§ EXERCISE BRIEF
Apart from the pictures, output all of the records exactly.

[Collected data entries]
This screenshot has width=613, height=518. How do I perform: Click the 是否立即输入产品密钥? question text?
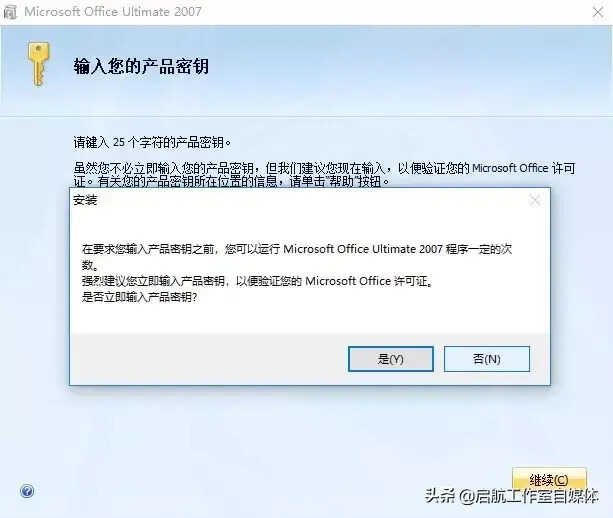click(140, 297)
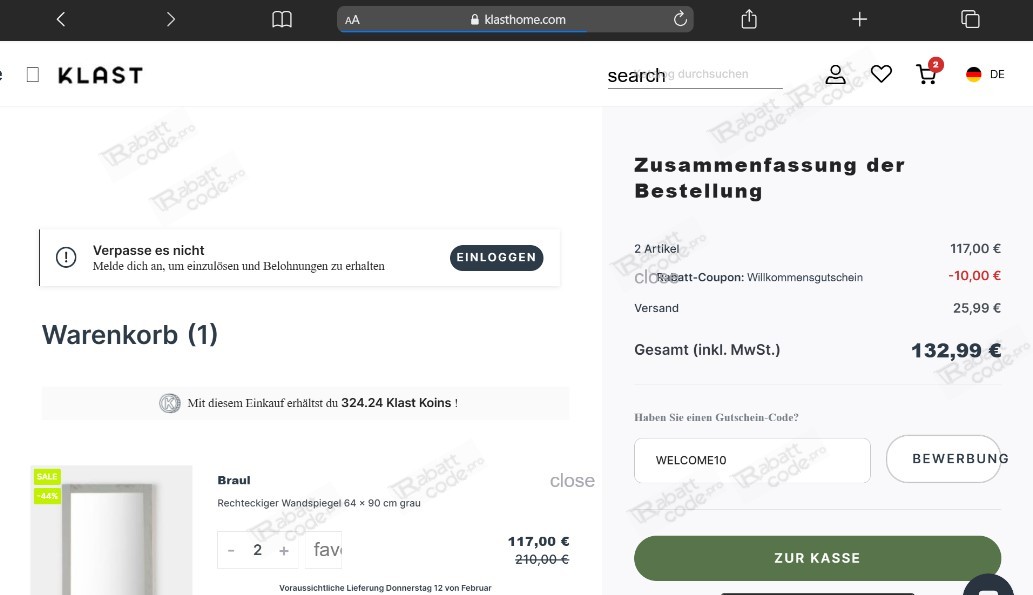Open Safari bookmarks sidebar icon
Image resolution: width=1033 pixels, height=595 pixels.
pos(281,19)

§ EXERCISE RESULT
This screenshot has width=613, height=518. How do I perform: Click the 是否立即输入产品密钥? question text?
click(140, 297)
Open Safari bookmarks sidebar icon
Image resolution: width=1033 pixels, height=595 pixels.
pos(281,19)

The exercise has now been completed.